Flow over sphere was not working with prescribed pressure in JAX
Flow over sphere was not working with FP64FP64 in WARP
Regularized or ZouHe were not working with prescribed velocity of ZERO vector associated with no-slip BC (straight wall).

Type of change

Bug fix (non-breaking change which fixes an issue)
New feature (non-breaking change which adds functionality)
Breaking change (fix or feature that would cause existing functionality to not work as expected)
Documentation update

How Has This Been Tested?

All pytest tests pass

Linting and Code Formatting

Make sure the code follows the project's linting and formatting standards. This project uses Ruff for linting.

To run Ruff, execute the following command from the root of the repository:

ruff check .

Ruff passes

mehdiataei · 2025-01-02T14:40:09Z

This seems unnecessary, and I’m not even sure it won’t cause issues in some scenarios that you may need post/pre collision values as the center value is updated during collision. Could you please explain what problem this extra data is intended to solve?

At the very least, it introduces a lot of confusion and deviates from the usual definition of using "unknown population" for storage.

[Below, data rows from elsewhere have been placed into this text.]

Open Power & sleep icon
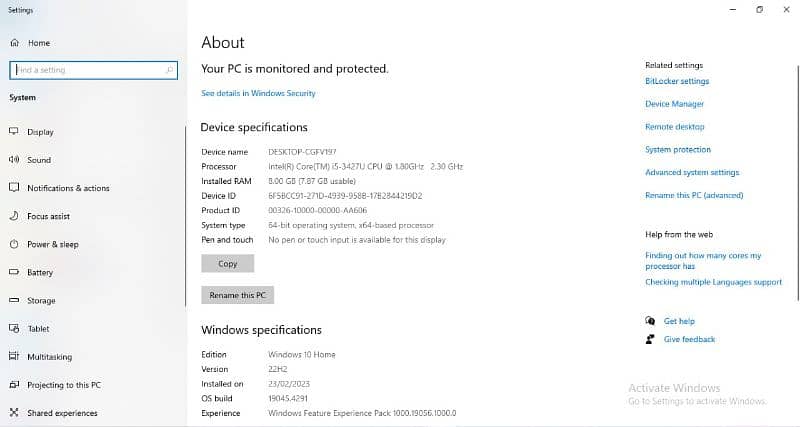800x427 pixels. point(14,244)
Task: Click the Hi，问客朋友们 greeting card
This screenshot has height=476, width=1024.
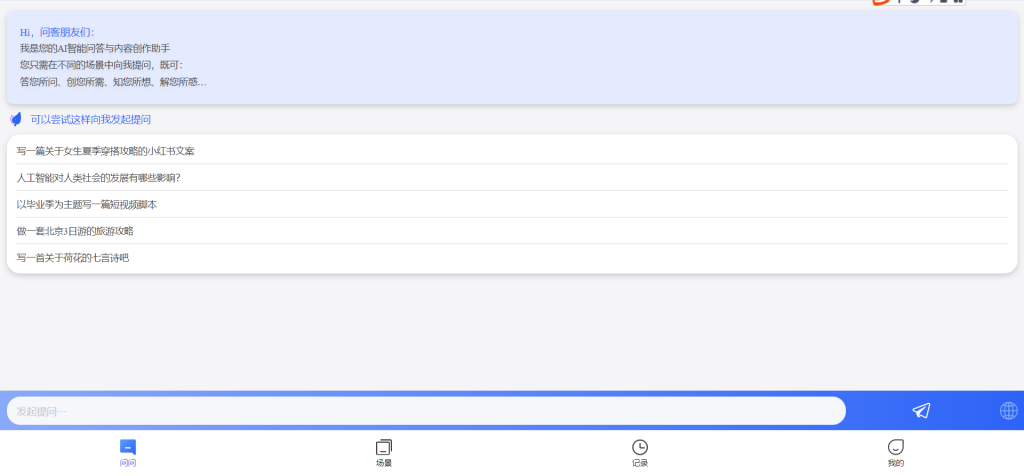Action: tap(512, 57)
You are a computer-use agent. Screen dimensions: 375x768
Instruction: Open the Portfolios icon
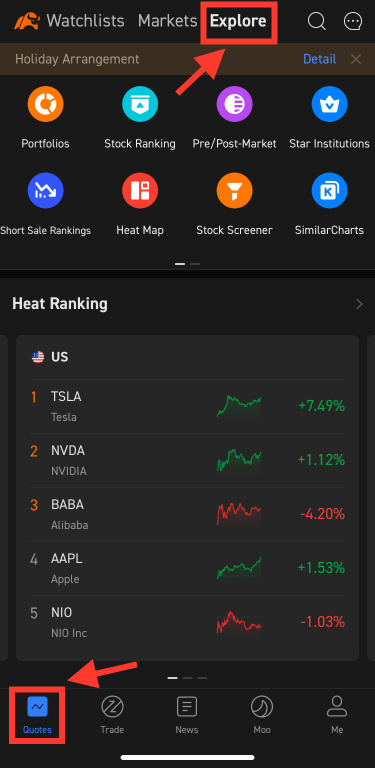click(46, 104)
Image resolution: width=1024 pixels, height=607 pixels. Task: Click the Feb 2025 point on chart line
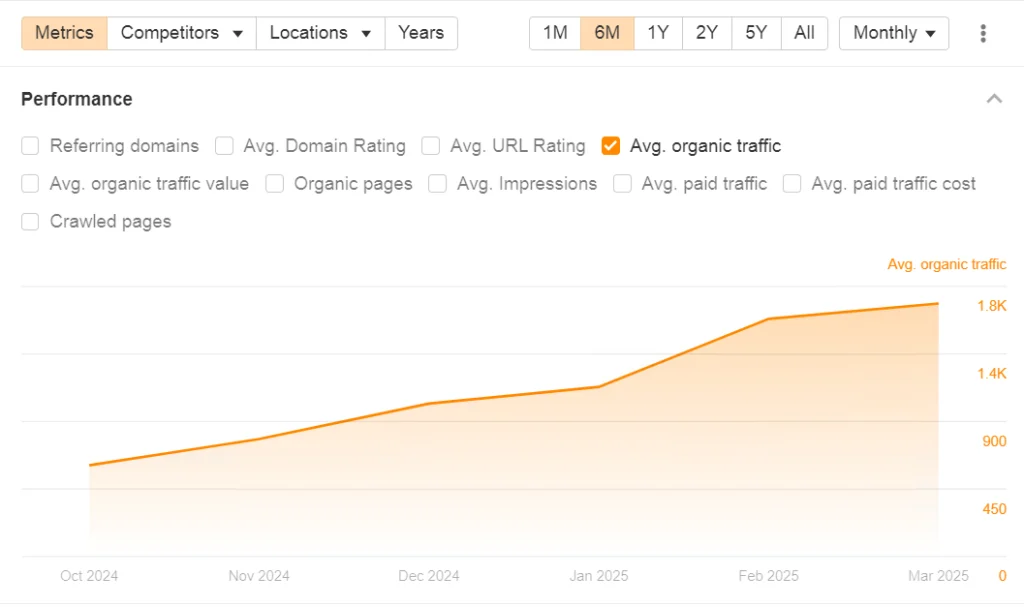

Regarding the central population, @massimim dicussed the possibility of using a different buffer for central populations in the future, so this approach will not be compatible in that context.

xlb/operator/boundary_condition/bc_regularized.py

mehdiataei · 2025-01-02T14:44:23Z

xlb/operator/boundary_condition/bc_zouhe.py

-                    _rho = f_post[_opp_indices[q], index[0], index[1], index[2]]
-                    break
+            # Since we need only one scalar value, we only need to find one value (stored at the center of f_1)
+            _rho = f_post[0, index[0], index[1], index[2]]


Same comment

Are you suggesting that this BC (zouhe) might need more than 1 aux variable? I am not sure what you mean by "more general".

hsalehipour · 2025-01-02T15:53:38Z

This seems unnecessary, and I’m not even sure it won’t cause issues in some scenarios that you may need post/pre collision values as the center value is updated during collision. Could you please explain what problem this extra data is intended to solve?

At the very least, it introduces a lot of confusion and deviates from the usual definition of using "unknown population" for storage. Regarding the central population, @massimim dicussed the possibility of using a different buffer for central populations in the future, so this approach will not be compatible in that context.

We always have these additional storage spaces at our disposal say in the pull method: (1) unknown directions of the output buffer (2) known directions of the input buffer and (3) center of the output. The known directions of the input (or f_0 in our notation) is often needed to store post-collision values for the BC and hence we don't use that. Recently we have used unknown directions of output (or f_1) in Extrapolation outflow BC and also for storing single values of normal vel and density in Regularized and ZouHe. However, we had never used the center location of the output. This is all part of our novel complex BC approach (you can confirm with @massimim who actually explained this all to me). Now this PR introduces the use of central location which you can see has generic retrival for 1 and +1 aux data. Only in Regularized and ZouHe which needs one aux data, we use center only. In other BCs (not added yet) we need not only the unknown directions but also the center location for storing aux data. Yes you can store index of missing directions to avoid the for loop and it would work but that's unnecessary here since we do have the center location that we should leverage and it is always at index 0.

I hope this answers your questions about "what problem this extra data is intended to solve".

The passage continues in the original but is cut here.